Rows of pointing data
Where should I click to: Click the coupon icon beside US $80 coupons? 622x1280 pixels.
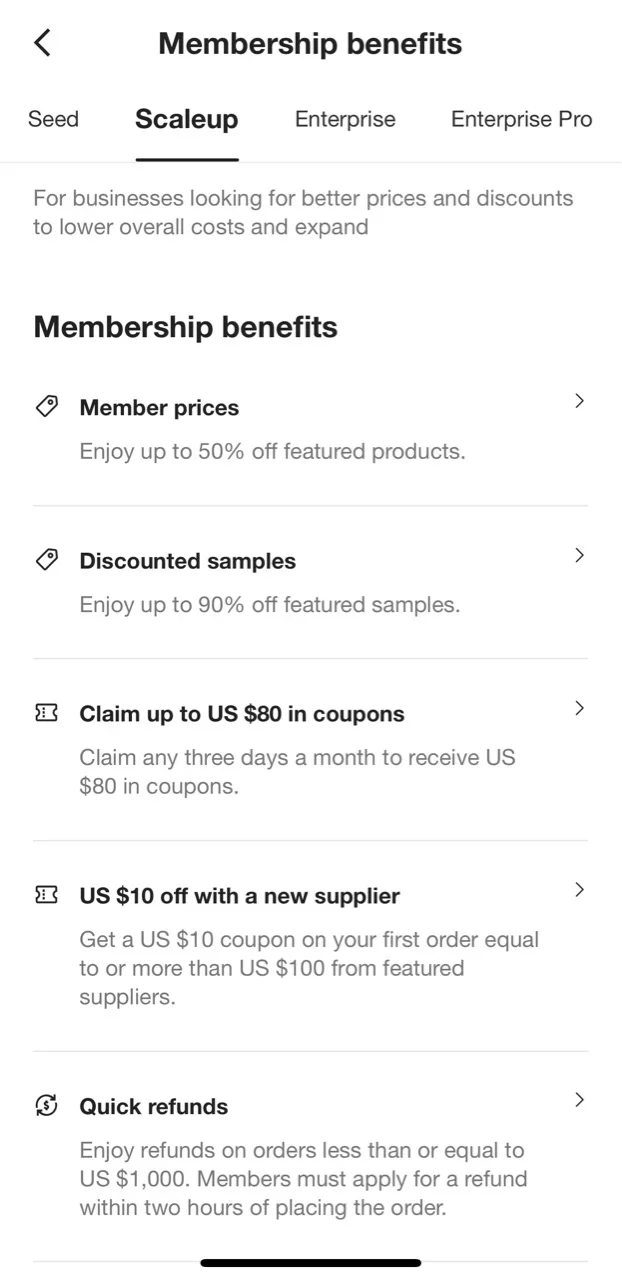[x=46, y=712]
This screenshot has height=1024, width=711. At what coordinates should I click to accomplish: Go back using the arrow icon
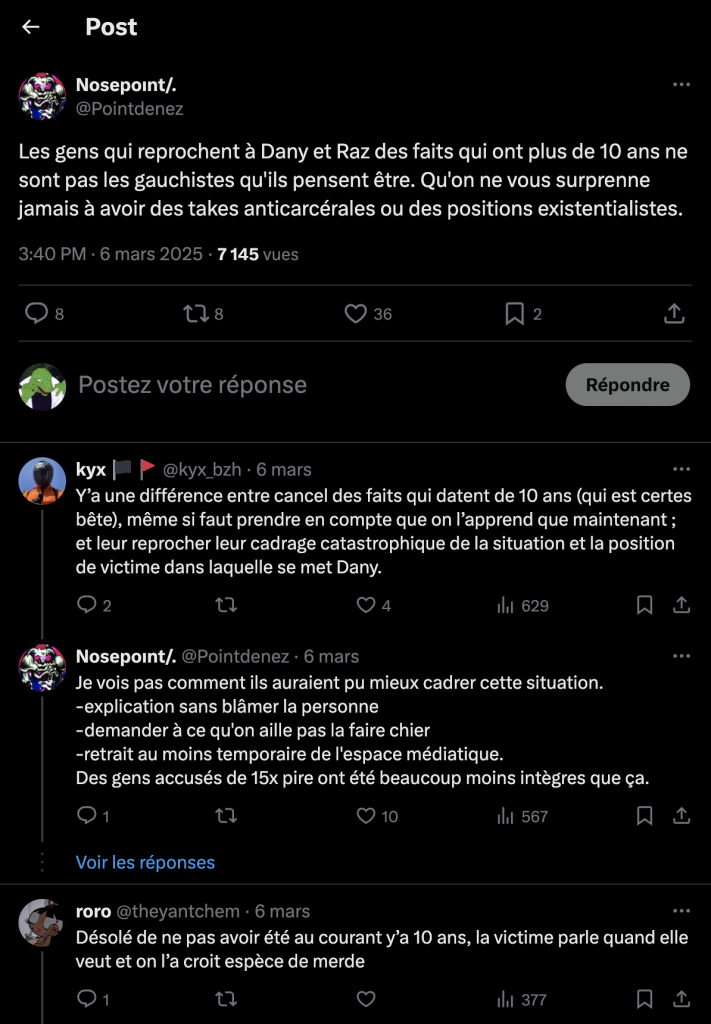[31, 27]
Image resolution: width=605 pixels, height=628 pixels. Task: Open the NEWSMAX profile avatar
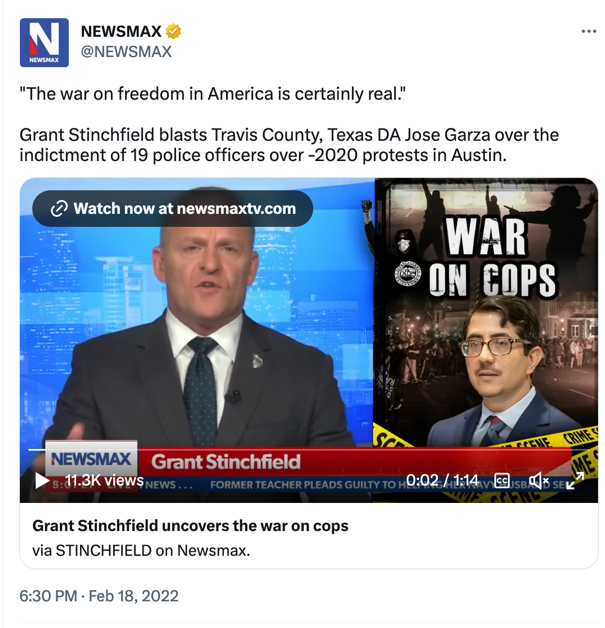[44, 42]
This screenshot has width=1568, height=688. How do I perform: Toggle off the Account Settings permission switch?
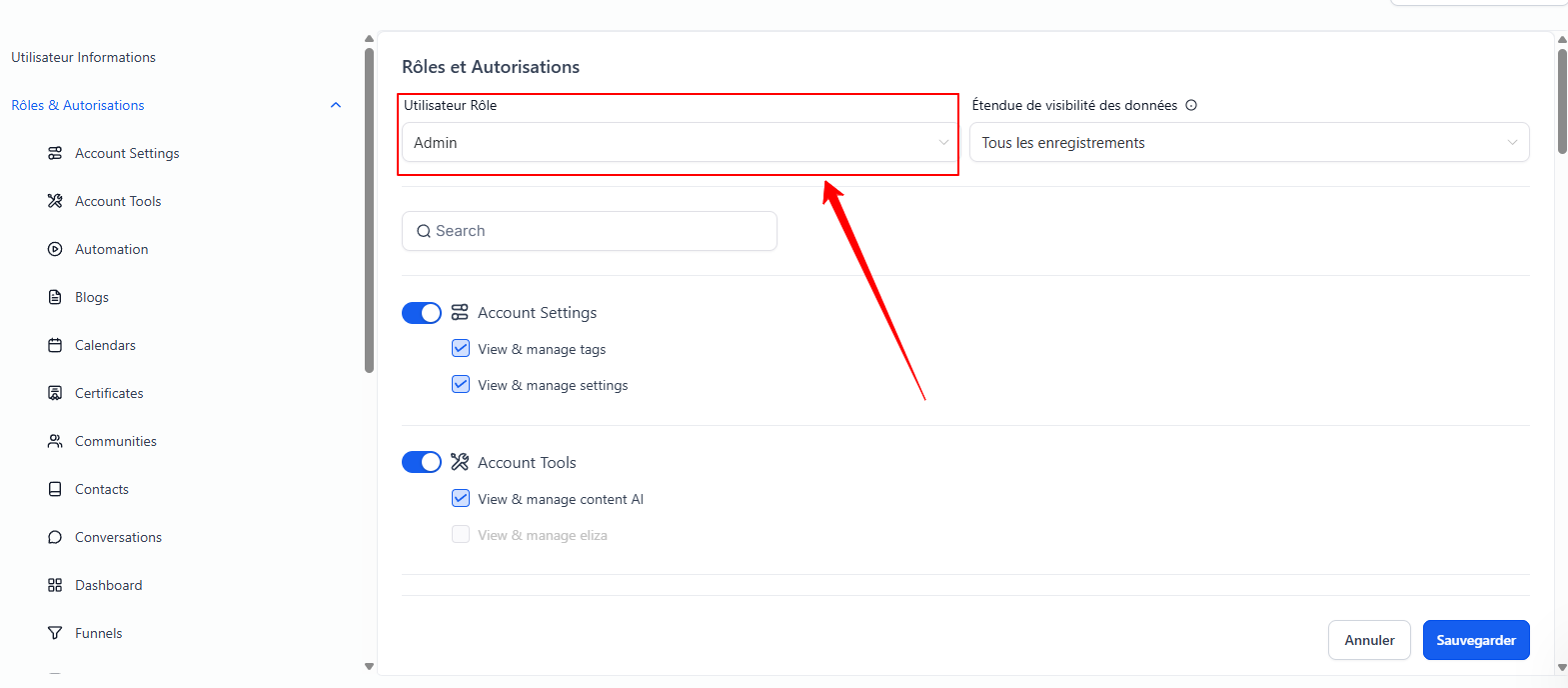click(422, 313)
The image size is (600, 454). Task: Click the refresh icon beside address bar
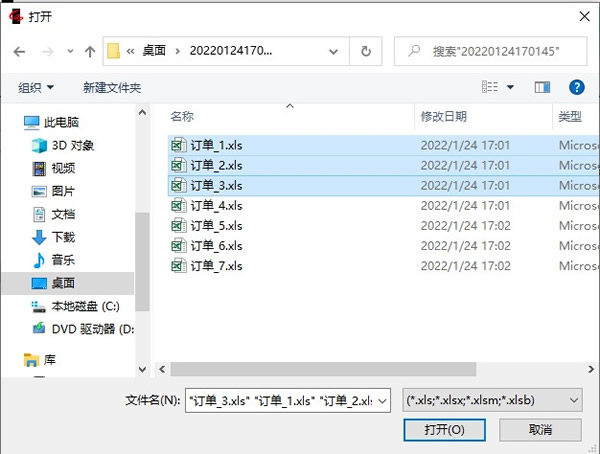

What to work on =
Copy the records above word for word, omitting the pictures.

Finished task =
Where should I click to: Click the coupon icon beside US $80 coupons? 622x1280 pixels.
[x=46, y=712]
This screenshot has height=1024, width=711. At what coordinates should I click to accomplish: Go back using the arrow icon
[31, 27]
Image resolution: width=605 pixels, height=628 pixels. Task: Open the NEWSMAX profile avatar
[44, 42]
This screenshot has width=1568, height=688. How do I perform: Toggle off the Account Settings permission switch?
click(422, 313)
The image size is (600, 454). Task: Click the refresh icon beside address bar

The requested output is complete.